• Record extracts

==================================================

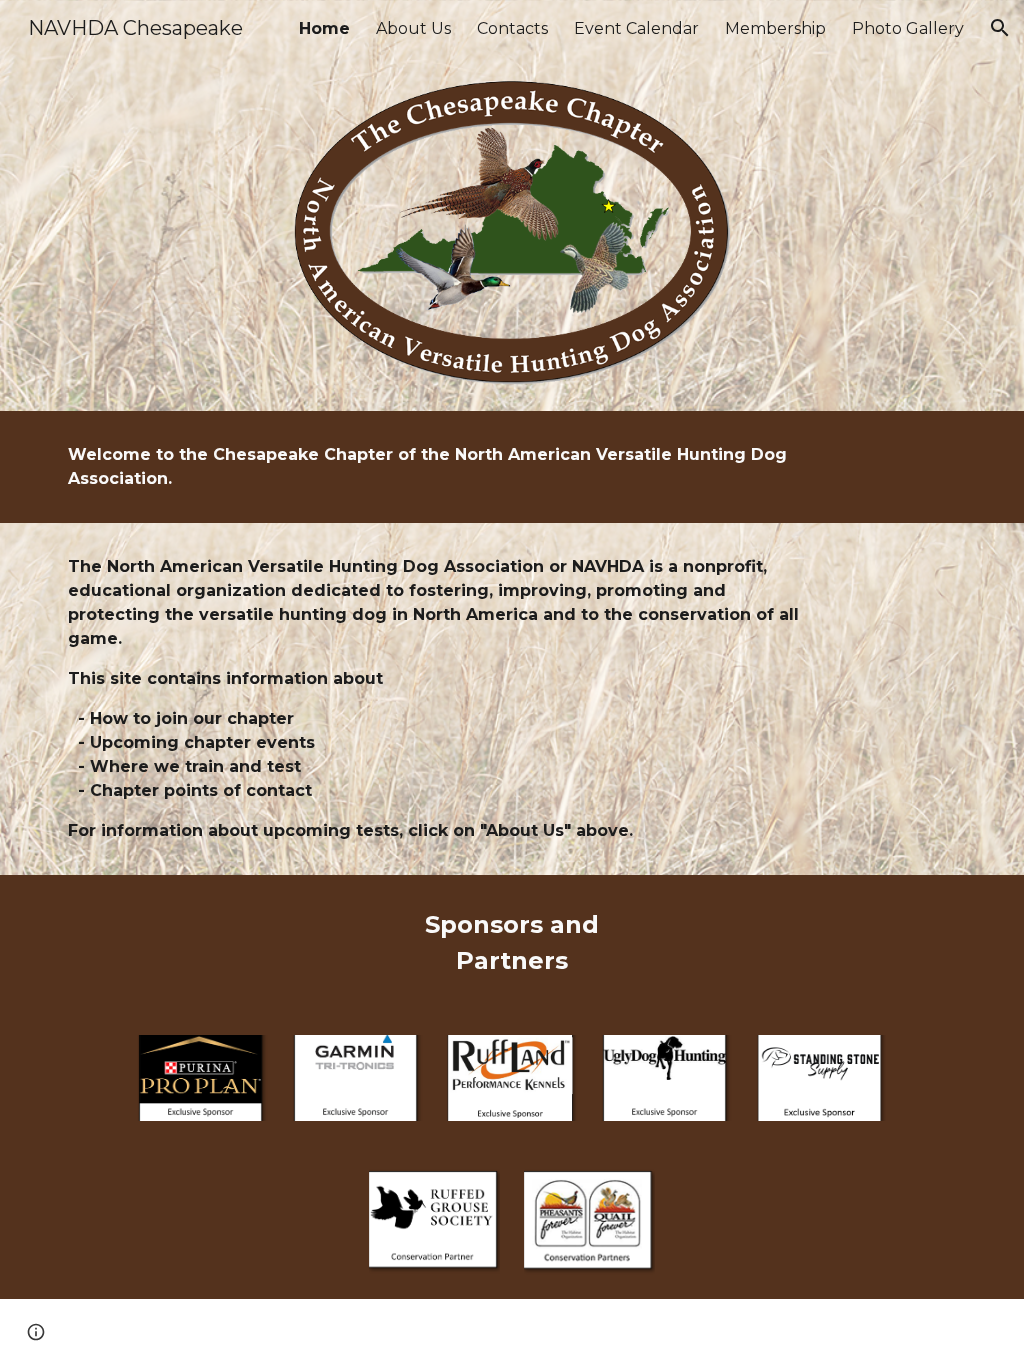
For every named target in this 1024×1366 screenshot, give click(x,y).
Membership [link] (775, 28)
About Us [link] (413, 28)
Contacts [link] (512, 28)
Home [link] (324, 28)
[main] (435, 467)
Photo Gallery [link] (908, 28)
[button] (1000, 28)
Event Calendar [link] (636, 28)
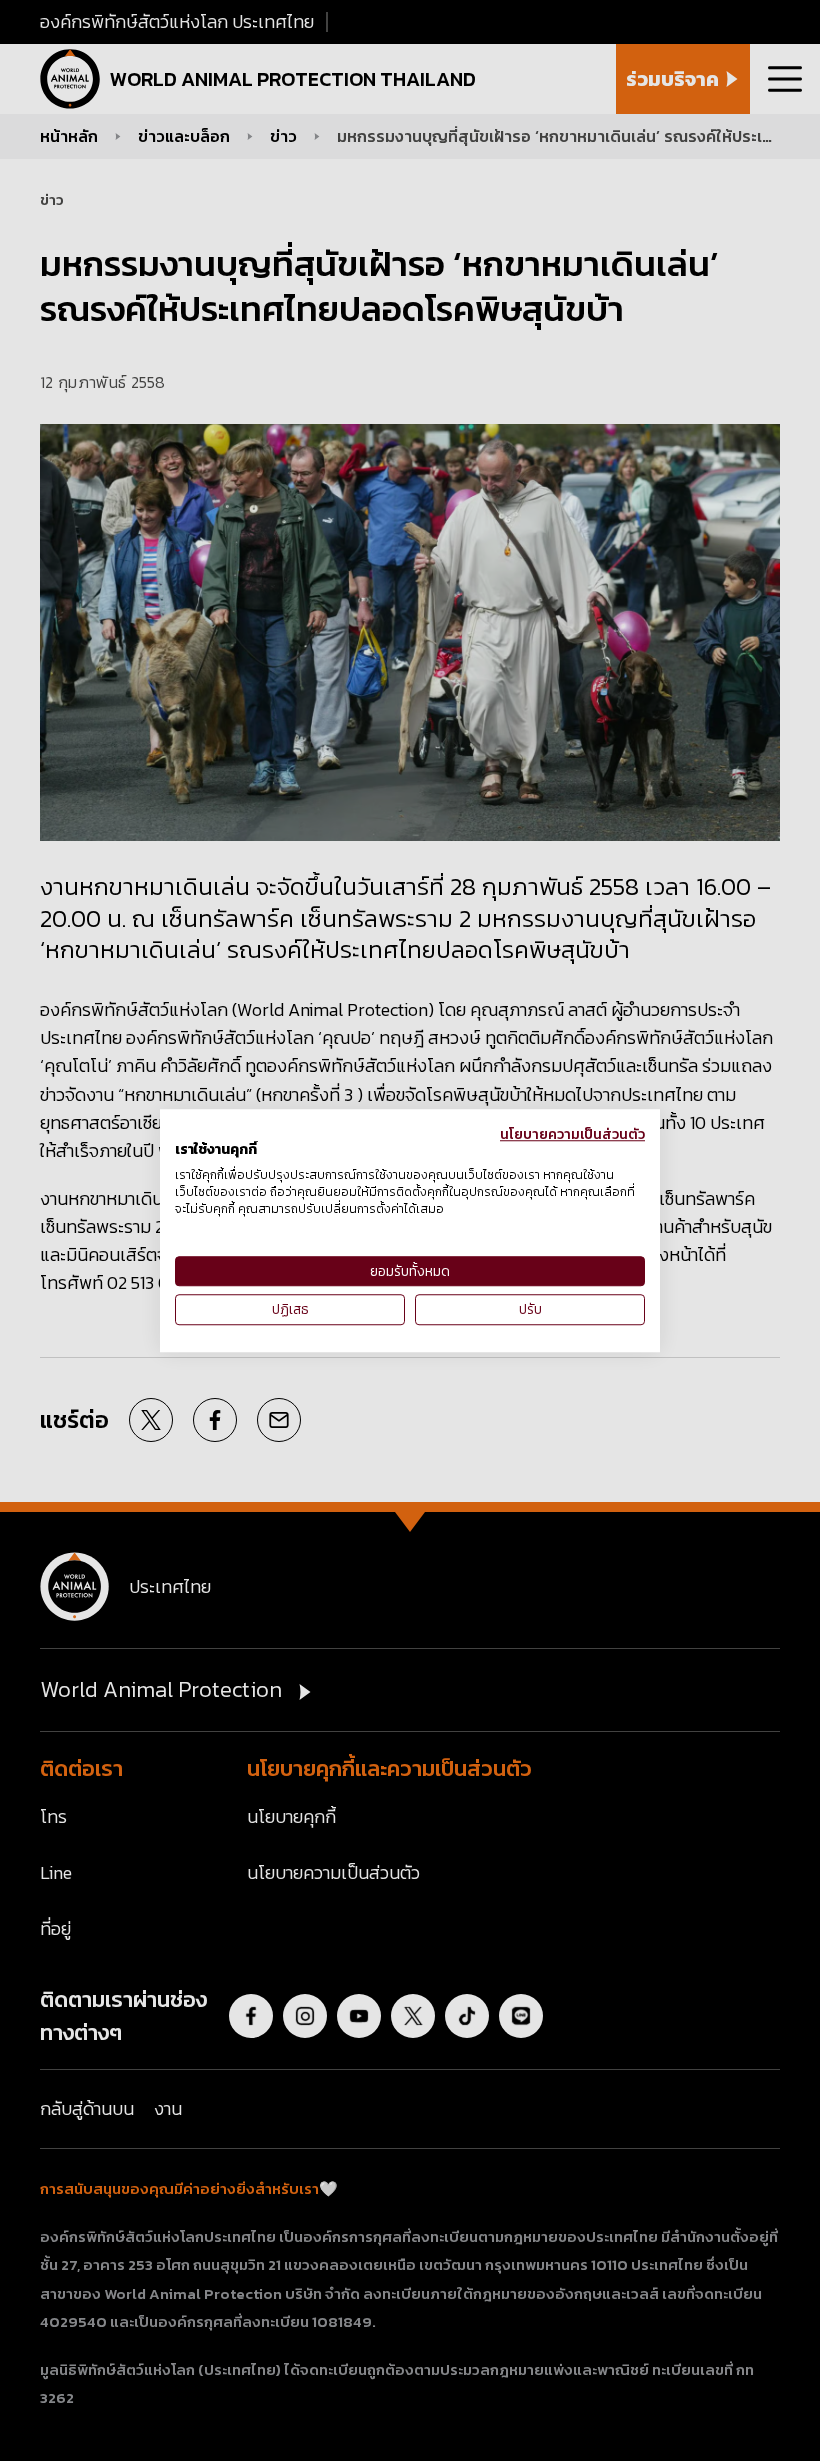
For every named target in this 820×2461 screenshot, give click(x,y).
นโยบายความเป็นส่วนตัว (572, 1134)
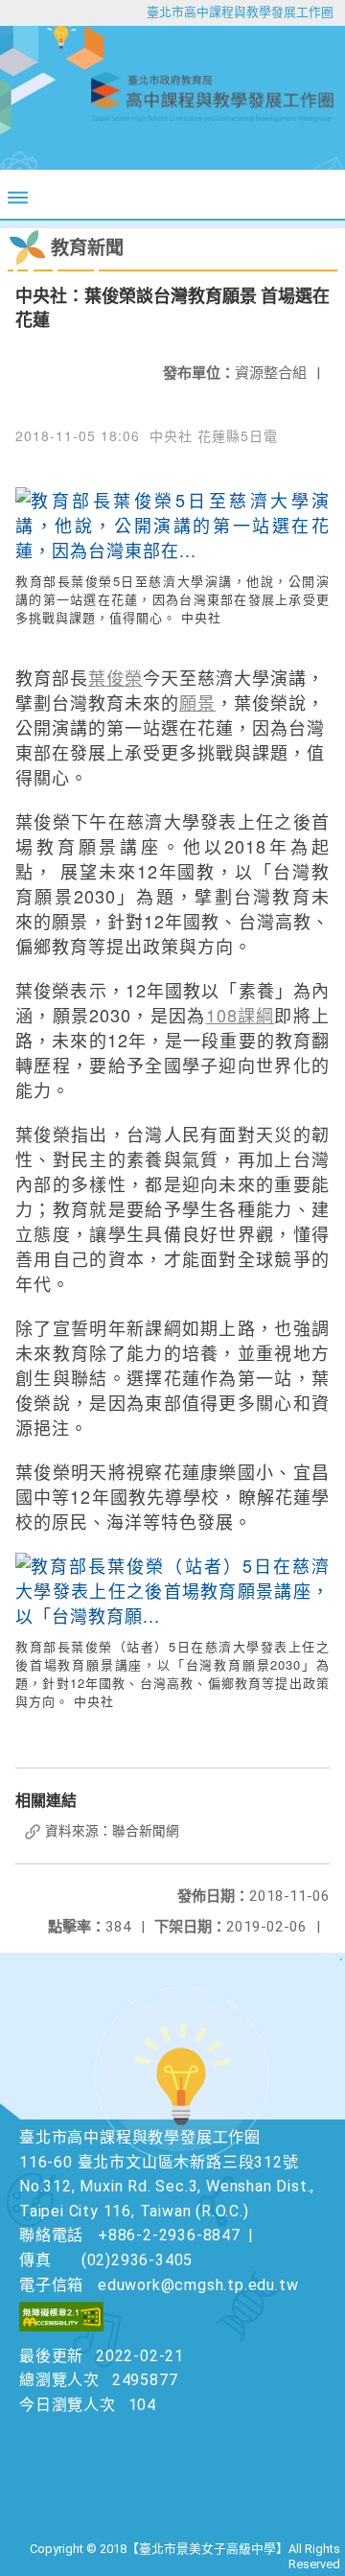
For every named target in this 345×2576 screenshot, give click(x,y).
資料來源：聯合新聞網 (110, 1830)
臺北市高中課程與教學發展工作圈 (240, 12)
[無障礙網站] (61, 2326)
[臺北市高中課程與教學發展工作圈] (172, 98)
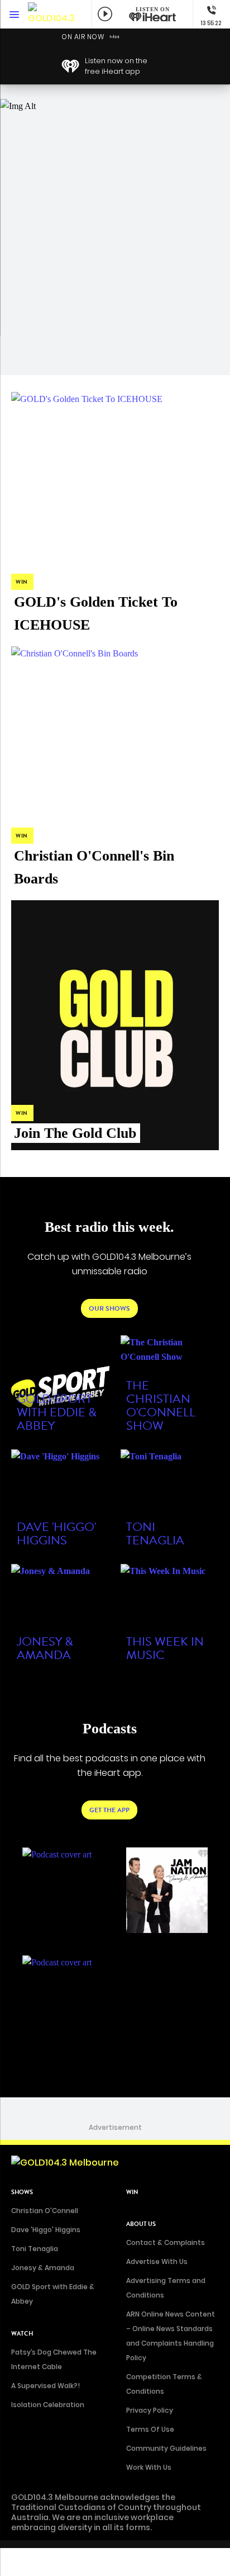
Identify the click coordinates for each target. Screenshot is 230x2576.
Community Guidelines (166, 2448)
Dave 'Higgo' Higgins (45, 2229)
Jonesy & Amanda (42, 2267)
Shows (22, 2192)
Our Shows (109, 1308)
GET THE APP (109, 1810)
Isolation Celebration (47, 2404)
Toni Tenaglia (34, 2248)
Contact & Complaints (165, 2242)
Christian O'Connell (44, 2210)
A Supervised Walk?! (45, 2385)
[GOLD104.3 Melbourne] (53, 14)
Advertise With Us (157, 2261)
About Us (141, 2224)
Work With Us (148, 2467)
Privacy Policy (149, 2410)
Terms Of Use (150, 2429)
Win (132, 2192)
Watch (22, 2333)
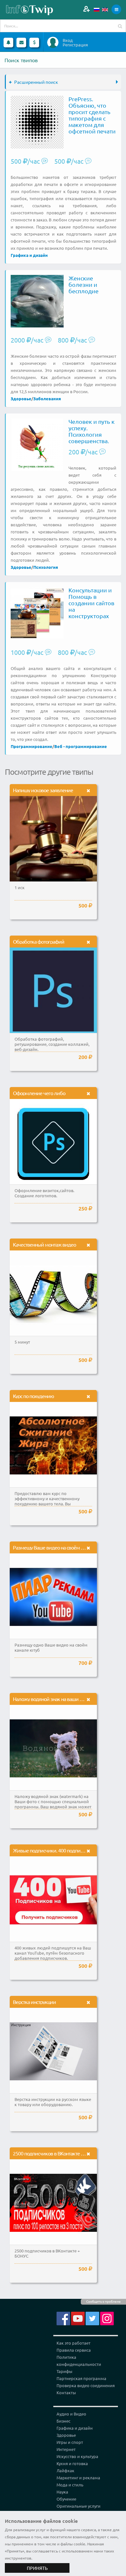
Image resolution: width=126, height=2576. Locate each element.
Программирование (31, 746)
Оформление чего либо (39, 1093)
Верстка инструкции (34, 2001)
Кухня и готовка (72, 2463)
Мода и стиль (70, 2484)
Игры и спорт (70, 2442)
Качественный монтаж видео (44, 1244)
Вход (68, 40)
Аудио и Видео (71, 2413)
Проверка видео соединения (86, 2385)
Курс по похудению (33, 1396)
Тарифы (64, 2371)
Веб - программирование (80, 746)
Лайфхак (65, 2470)
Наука (62, 2491)
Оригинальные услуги (78, 2506)
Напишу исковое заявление (43, 790)
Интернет (66, 2449)
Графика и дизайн (29, 255)
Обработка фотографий (38, 941)
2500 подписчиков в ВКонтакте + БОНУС (56, 2153)
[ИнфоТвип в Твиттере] (92, 2317)
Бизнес (63, 2421)
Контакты (66, 2392)
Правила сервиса (74, 2350)
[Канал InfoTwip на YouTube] (78, 2317)
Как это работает (73, 2343)
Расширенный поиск (36, 82)
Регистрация (75, 45)
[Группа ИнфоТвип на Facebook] (63, 2317)
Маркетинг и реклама (78, 2477)
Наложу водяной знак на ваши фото (51, 1699)
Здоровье (21, 398)
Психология (45, 567)
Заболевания (47, 398)
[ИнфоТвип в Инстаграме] (107, 2317)
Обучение (66, 2499)
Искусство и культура (77, 2456)
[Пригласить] (86, 9)
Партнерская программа (81, 2378)
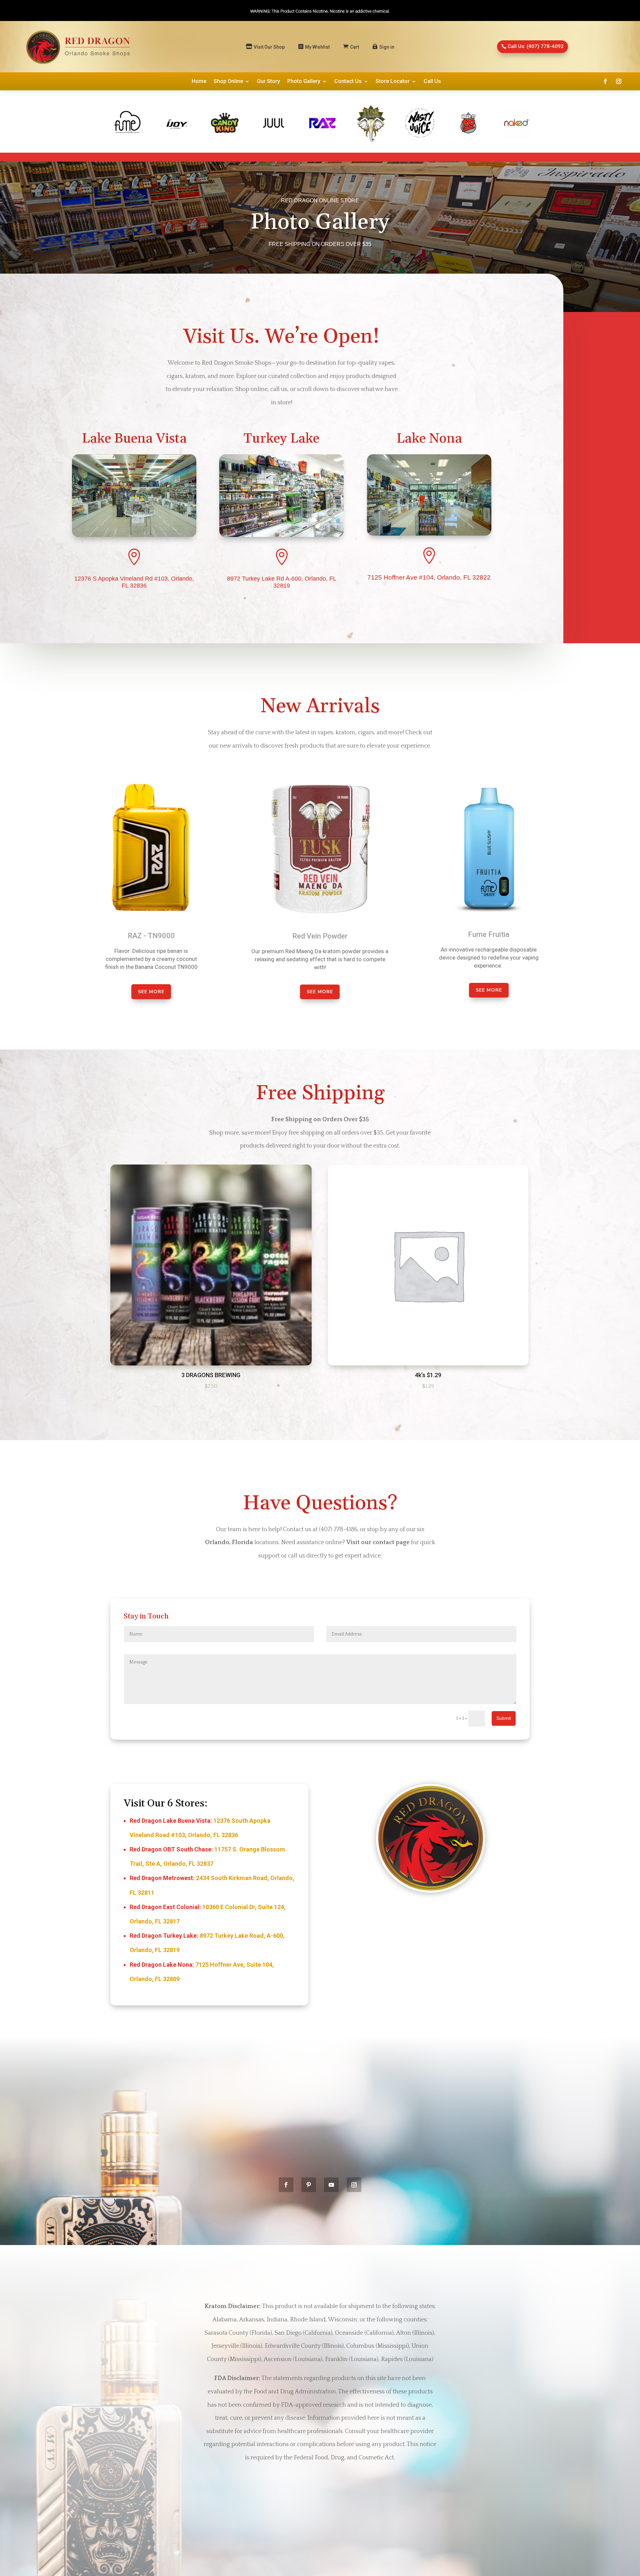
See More (151, 992)
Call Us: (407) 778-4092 (536, 46)
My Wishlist (317, 47)
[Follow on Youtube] (331, 2184)
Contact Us (348, 81)
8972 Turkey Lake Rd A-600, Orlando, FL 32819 (281, 582)
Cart (354, 47)
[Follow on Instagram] (618, 81)
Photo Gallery (303, 81)
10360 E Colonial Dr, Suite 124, (244, 1906)
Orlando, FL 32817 (155, 1921)
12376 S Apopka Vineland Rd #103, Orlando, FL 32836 (134, 582)
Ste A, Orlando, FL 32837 (179, 1863)
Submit (503, 1718)
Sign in (386, 47)
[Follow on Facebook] (605, 81)
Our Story (268, 81)
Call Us (432, 81)
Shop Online (228, 81)
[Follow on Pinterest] (308, 2184)
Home (199, 81)
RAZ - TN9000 (151, 936)
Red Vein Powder (320, 936)
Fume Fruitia (488, 934)
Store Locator (393, 81)
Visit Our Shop (269, 47)
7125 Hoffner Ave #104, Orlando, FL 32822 (429, 577)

==================================================

• What you are asked to do
Copy the line containing "Submit (503, 1718)" exactly. Then copy every line after it through the end of the listing, and nothing more.

• Result
Submit (503, 1718)
Sign in (386, 47)
[Follow on Facebook] (605, 81)
Our Story (268, 81)
Call Us (432, 81)
Shop Online (228, 81)
[Follow on Pinterest] (308, 2184)
Home (199, 81)
RAZ - TN9000 (151, 936)
Red Vein Powder (320, 936)
Fume Fruitia (488, 934)
Store Locator (393, 81)
Visit Our Shop (269, 47)
7125 Hoffner Ave #104, Orlando, FL 32822 (429, 577)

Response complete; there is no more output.